(Stored data entries)
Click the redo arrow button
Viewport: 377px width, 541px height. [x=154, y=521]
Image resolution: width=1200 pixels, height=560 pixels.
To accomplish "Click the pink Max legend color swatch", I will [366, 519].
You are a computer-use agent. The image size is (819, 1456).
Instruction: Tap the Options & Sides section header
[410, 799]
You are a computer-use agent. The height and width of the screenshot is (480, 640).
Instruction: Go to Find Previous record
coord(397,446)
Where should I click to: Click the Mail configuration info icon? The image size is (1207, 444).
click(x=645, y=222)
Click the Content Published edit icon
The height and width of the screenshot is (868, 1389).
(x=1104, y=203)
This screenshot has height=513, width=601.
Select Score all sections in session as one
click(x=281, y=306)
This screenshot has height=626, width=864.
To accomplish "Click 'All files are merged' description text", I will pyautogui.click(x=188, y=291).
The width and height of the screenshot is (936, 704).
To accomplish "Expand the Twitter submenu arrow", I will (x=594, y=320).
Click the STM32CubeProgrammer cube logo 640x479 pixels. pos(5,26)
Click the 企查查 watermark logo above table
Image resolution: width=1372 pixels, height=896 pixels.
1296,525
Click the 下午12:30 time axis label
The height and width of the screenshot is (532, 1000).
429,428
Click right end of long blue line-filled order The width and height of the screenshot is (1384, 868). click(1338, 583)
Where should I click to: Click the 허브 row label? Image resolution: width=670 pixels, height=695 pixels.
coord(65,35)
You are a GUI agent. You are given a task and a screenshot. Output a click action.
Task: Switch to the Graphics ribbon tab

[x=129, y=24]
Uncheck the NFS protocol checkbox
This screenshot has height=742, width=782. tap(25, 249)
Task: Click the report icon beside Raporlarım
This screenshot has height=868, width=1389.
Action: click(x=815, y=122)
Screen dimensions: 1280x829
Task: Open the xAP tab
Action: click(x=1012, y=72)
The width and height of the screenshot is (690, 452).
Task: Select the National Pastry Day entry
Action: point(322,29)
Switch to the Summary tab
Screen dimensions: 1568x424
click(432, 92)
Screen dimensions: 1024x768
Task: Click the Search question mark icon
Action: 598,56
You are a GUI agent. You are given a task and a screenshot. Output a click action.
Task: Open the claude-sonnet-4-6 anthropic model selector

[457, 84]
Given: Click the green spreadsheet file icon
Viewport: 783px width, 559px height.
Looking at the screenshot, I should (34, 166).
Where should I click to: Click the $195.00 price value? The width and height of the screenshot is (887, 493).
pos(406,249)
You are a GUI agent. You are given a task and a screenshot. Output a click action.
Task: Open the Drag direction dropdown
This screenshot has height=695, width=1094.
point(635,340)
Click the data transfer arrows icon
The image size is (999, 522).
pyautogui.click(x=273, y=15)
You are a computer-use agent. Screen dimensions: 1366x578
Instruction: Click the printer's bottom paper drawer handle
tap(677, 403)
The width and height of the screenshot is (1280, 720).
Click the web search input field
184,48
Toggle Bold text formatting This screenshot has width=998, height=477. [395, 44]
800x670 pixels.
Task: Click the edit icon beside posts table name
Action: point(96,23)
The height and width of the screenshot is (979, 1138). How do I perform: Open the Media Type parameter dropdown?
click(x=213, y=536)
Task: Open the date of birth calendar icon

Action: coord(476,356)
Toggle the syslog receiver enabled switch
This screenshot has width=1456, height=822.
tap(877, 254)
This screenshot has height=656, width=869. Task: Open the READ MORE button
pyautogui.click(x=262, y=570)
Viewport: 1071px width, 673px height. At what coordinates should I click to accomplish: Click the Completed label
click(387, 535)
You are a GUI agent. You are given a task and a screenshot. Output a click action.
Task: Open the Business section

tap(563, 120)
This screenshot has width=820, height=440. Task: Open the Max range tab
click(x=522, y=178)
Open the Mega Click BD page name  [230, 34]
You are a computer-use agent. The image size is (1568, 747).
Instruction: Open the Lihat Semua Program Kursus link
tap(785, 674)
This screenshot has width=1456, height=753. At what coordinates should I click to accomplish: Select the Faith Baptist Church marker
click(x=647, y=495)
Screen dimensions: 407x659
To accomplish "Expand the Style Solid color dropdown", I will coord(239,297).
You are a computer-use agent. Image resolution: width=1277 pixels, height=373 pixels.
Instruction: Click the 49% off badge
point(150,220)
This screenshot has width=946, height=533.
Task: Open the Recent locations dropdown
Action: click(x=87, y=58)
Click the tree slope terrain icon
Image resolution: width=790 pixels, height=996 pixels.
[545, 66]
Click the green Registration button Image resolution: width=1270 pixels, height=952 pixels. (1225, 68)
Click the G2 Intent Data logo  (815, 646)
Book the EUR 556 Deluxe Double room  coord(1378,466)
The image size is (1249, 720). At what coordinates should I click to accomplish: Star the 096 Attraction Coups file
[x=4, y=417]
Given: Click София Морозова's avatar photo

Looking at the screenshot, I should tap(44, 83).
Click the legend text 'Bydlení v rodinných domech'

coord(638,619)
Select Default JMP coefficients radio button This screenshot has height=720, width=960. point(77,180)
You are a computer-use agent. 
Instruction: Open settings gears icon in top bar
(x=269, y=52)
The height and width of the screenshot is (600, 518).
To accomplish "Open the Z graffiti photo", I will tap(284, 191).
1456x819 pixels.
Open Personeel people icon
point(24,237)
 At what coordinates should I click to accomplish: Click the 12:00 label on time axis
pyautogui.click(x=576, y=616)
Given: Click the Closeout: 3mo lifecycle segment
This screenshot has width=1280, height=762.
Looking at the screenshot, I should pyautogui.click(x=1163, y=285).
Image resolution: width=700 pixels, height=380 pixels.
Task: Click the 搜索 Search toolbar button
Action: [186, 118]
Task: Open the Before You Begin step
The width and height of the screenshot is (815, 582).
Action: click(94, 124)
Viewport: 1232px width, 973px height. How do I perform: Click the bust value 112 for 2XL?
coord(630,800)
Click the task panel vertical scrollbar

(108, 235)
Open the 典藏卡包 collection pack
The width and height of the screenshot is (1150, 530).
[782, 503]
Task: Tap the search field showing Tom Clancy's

**Task objective:** Each record must be duplicated exactly, with none missing.

**Response to this task:**
Click the redo arrow button
Viewport: 377px width, 541px height. [x=154, y=521]
Image resolution: width=1200 pixels, height=560 pixels.
To accomplish "Click the pink Max legend color swatch", I will [366, 519].
You are a computer-use agent. The image size is (819, 1456).
Instruction: Tap the Options & Sides section header
[410, 799]
You are a computer-use agent. The height and width of the screenshot is (480, 640).
Instruction: Go to Find Previous record
coord(397,446)
Where should I click to: Click the Mail configuration info icon? The image size is (1207, 444).
click(x=645, y=222)
Click the Content Published edit icon
The height and width of the screenshot is (868, 1389).
(x=1104, y=203)
This screenshot has height=513, width=601.
Select Score all sections in session as one
click(x=281, y=306)
This screenshot has height=626, width=864.
To accomplish "Click 'All files are merged' description text", I will pyautogui.click(x=188, y=291).
The width and height of the screenshot is (936, 704).
To accomplish "Expand the Twitter submenu arrow", I will (x=594, y=320).
Click the STM32CubeProgrammer cube logo 640x479 pixels. pos(5,26)
Click the 企查查 watermark logo above table
Image resolution: width=1372 pixels, height=896 pixels.
1296,525
Click the 下午12:30 time axis label
The height and width of the screenshot is (532, 1000).
429,428
Click right end of long blue line-filled order The width and height of the screenshot is (1384, 868). click(1338, 583)
Where should I click to: Click the 허브 row label? Image resolution: width=670 pixels, height=695 pixels.
coord(65,35)
You are a GUI agent. You are given a task and a screenshot. Output a click action.
Task: Switch to the Graphics ribbon tab

[x=129, y=24]
Uncheck the NFS protocol checkbox
This screenshot has height=742, width=782. tap(25, 249)
Task: Click the report icon beside Raporlarım
This screenshot has height=868, width=1389.
Action: click(x=815, y=122)
Screen dimensions: 1280x829
Task: Open the xAP tab
Action: click(x=1012, y=72)
The width and height of the screenshot is (690, 452).
Task: Select the National Pastry Day entry
Action: point(322,29)
Switch to the Summary tab
Screen dimensions: 1568x424
click(432, 92)
Screen dimensions: 1024x768
Task: Click the Search question mark icon
Action: 598,56
You are a GUI agent. You are given a task and a screenshot. Output a click action.
Task: Open the claude-sonnet-4-6 anthropic model selector

[457, 84]
Given: Click the green spreadsheet file icon
Viewport: 783px width, 559px height.
Looking at the screenshot, I should (34, 166).
Where should I click to: Click the $195.00 price value? The width and height of the screenshot is (887, 493).
pos(406,249)
You are a GUI agent. You are given a task and a screenshot. Output a click action.
Task: Open the Drag direction dropdown
This screenshot has height=695, width=1094.
point(635,340)
Click the data transfer arrows icon
The image size is (999, 522).
pyautogui.click(x=273, y=15)
You are a computer-use agent. Screen dimensions: 1366x578
Instruction: Click the printer's bottom paper drawer handle
tap(677, 403)
The width and height of the screenshot is (1280, 720).
Click the web search input field
184,48
Toggle Bold text formatting This screenshot has width=998, height=477. [395, 44]
800x670 pixels.
Task: Click the edit icon beside posts table name
Action: point(96,23)
The height and width of the screenshot is (979, 1138). How do I perform: Open the Media Type parameter dropdown?
click(x=213, y=536)
Task: Open the date of birth calendar icon

Action: coord(476,356)
Toggle the syslog receiver enabled switch
This screenshot has width=1456, height=822.
tap(877, 254)
This screenshot has height=656, width=869. Task: Open the READ MORE button
pyautogui.click(x=262, y=570)
Viewport: 1071px width, 673px height. At what coordinates should I click to accomplish: Click the Completed label
click(387, 535)
You are a GUI agent. You are given a task and a screenshot. Output a click action.
Task: Open the Business section

tap(563, 120)
This screenshot has width=820, height=440. Task: Open the Max range tab
click(x=522, y=178)
Open the Mega Click BD page name  [230, 34]
You are a computer-use agent. The image size is (1568, 747).
Instruction: Open the Lihat Semua Program Kursus link
tap(785, 674)
This screenshot has width=1456, height=753. At what coordinates should I click to accomplish: Select the Faith Baptist Church marker
click(x=647, y=495)
Screen dimensions: 407x659
To accomplish "Expand the Style Solid color dropdown", I will coord(239,297).
You are a computer-use agent. Image resolution: width=1277 pixels, height=373 pixels.
Instruction: Click the 49% off badge
point(150,220)
This screenshot has width=946, height=533.
Task: Open the Recent locations dropdown
Action: click(x=87, y=58)
Click the tree slope terrain icon
Image resolution: width=790 pixels, height=996 pixels.
[545, 66]
Click the green Registration button Image resolution: width=1270 pixels, height=952 pixels. (1225, 68)
Click the G2 Intent Data logo  (815, 646)
Book the EUR 556 Deluxe Double room  coord(1378,466)
The image size is (1249, 720). At what coordinates should I click to accomplish: Star the 096 Attraction Coups file
[x=4, y=417]
Given: Click София Морозова's avatar photo

Looking at the screenshot, I should tap(44, 83).
Click the legend text 'Bydlení v rodinných domech'

coord(638,619)
Select Default JMP coefficients radio button This screenshot has height=720, width=960. point(77,180)
You are a computer-use agent. 
Instruction: Open settings gears icon in top bar
(x=269, y=52)
The height and width of the screenshot is (600, 518).
To accomplish "Open the Z graffiti photo", I will tap(284, 191).
1456x819 pixels.
Open Personeel people icon
point(24,237)
 At what coordinates should I click to accomplish: Click the 12:00 label on time axis
pyautogui.click(x=576, y=616)
Given: Click the Closeout: 3mo lifecycle segment
This screenshot has width=1280, height=762.
Looking at the screenshot, I should pyautogui.click(x=1163, y=285).
Image resolution: width=700 pixels, height=380 pixels.
Task: Click the 搜索 Search toolbar button
Action: [186, 118]
Task: Open the Before You Begin step
The width and height of the screenshot is (815, 582).
Action: click(94, 124)
Viewport: 1232px width, 973px height. How do I perform: Click the bust value 112 for 2XL?
coord(630,800)
Click the task panel vertical scrollbar

(108, 235)
Open the 典藏卡包 collection pack
The width and height of the screenshot is (1150, 530).
[782, 503]
Task: Tap the search field showing Tom Clancy's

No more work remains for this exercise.